§ YOUR ASSIGNMENT
Your answer should hold each line of the material that contains the word "computer".

-=-=-

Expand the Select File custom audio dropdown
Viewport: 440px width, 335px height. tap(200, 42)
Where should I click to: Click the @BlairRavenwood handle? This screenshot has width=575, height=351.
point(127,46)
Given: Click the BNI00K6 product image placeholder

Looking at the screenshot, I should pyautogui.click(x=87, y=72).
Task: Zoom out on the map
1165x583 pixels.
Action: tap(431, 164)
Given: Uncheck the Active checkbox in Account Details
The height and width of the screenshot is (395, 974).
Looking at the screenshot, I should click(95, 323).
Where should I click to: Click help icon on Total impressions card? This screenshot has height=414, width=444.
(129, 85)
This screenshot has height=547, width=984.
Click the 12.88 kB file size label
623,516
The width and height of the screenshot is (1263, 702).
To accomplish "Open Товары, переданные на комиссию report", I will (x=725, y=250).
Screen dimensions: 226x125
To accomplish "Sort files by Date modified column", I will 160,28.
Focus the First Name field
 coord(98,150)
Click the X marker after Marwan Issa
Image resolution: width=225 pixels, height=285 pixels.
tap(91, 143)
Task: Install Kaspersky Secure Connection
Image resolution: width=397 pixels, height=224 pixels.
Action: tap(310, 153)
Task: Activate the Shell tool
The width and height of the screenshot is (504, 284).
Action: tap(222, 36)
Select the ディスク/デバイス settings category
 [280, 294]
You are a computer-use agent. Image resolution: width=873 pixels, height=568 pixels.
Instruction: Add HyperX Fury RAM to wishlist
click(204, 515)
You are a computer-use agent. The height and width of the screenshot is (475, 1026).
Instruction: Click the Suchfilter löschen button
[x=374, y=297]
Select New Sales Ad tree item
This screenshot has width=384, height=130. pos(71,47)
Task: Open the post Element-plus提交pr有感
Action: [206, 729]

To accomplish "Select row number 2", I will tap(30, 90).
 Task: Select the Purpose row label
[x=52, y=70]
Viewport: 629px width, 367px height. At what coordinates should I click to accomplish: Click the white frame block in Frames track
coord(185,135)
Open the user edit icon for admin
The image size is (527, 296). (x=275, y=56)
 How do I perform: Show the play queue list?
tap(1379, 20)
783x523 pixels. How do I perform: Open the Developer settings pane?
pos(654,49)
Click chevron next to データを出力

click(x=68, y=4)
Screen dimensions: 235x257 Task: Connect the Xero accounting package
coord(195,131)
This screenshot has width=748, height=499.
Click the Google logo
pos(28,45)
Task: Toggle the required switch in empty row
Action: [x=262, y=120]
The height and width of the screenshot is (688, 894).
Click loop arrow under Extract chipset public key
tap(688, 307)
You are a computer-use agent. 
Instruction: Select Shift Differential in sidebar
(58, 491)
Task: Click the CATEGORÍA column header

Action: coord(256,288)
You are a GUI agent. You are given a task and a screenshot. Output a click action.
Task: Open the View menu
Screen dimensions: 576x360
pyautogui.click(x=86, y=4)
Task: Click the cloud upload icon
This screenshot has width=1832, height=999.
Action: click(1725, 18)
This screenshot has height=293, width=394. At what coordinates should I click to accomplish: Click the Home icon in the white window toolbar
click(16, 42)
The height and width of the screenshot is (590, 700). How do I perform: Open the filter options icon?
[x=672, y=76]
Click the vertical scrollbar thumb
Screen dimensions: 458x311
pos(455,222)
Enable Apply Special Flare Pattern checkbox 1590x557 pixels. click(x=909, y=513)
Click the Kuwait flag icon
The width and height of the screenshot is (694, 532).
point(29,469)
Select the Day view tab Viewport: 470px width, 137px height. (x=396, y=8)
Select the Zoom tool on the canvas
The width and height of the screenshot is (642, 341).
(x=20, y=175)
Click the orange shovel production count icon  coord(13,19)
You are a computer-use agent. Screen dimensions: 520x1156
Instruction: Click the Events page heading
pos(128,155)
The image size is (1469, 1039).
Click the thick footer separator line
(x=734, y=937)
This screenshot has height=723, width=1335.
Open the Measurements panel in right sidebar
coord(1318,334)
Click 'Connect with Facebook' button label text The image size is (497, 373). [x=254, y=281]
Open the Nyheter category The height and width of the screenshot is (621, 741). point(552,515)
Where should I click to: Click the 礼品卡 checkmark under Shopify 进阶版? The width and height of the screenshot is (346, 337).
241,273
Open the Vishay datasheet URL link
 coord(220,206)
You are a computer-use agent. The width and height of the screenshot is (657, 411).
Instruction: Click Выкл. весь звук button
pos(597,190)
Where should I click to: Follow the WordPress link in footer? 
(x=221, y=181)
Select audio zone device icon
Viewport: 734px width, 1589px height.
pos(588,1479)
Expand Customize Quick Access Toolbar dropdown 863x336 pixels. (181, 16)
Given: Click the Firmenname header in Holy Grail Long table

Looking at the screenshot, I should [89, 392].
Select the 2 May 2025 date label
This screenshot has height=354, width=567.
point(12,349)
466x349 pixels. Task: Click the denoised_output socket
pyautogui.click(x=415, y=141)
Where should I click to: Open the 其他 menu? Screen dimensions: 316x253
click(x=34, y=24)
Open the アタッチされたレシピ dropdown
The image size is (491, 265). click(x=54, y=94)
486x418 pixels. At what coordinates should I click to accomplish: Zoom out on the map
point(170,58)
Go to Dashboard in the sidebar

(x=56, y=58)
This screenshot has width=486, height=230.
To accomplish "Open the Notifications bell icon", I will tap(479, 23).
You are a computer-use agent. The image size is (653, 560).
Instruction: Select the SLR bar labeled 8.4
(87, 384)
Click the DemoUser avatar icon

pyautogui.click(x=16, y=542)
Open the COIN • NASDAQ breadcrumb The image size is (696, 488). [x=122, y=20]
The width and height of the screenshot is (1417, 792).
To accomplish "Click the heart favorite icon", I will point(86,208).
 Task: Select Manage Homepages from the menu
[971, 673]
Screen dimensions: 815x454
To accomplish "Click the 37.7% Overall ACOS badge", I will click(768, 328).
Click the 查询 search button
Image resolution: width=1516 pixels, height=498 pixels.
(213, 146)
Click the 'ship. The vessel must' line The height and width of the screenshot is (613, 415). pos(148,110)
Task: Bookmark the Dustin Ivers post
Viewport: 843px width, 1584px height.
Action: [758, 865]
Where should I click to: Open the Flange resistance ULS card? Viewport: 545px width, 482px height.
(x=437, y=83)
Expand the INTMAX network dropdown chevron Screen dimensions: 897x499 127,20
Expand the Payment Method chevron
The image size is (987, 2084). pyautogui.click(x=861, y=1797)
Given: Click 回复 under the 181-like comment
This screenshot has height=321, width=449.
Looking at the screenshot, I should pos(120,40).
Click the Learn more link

-=-=-

§ RESPONSE BELOW
You are a computer-use agent. Image resolution: width=873 pixels, height=568 pixels.
You are a computer-use agent. The height and width of the screenshot is (475, 1026).
You are a computer-use agent. 
You are a computer-use agent. Screen dimensions: 520x1156
You are a computer-use agent. The width and height of the screenshot is (657, 411).
You are a computer-use agent. The image size is (653, 560).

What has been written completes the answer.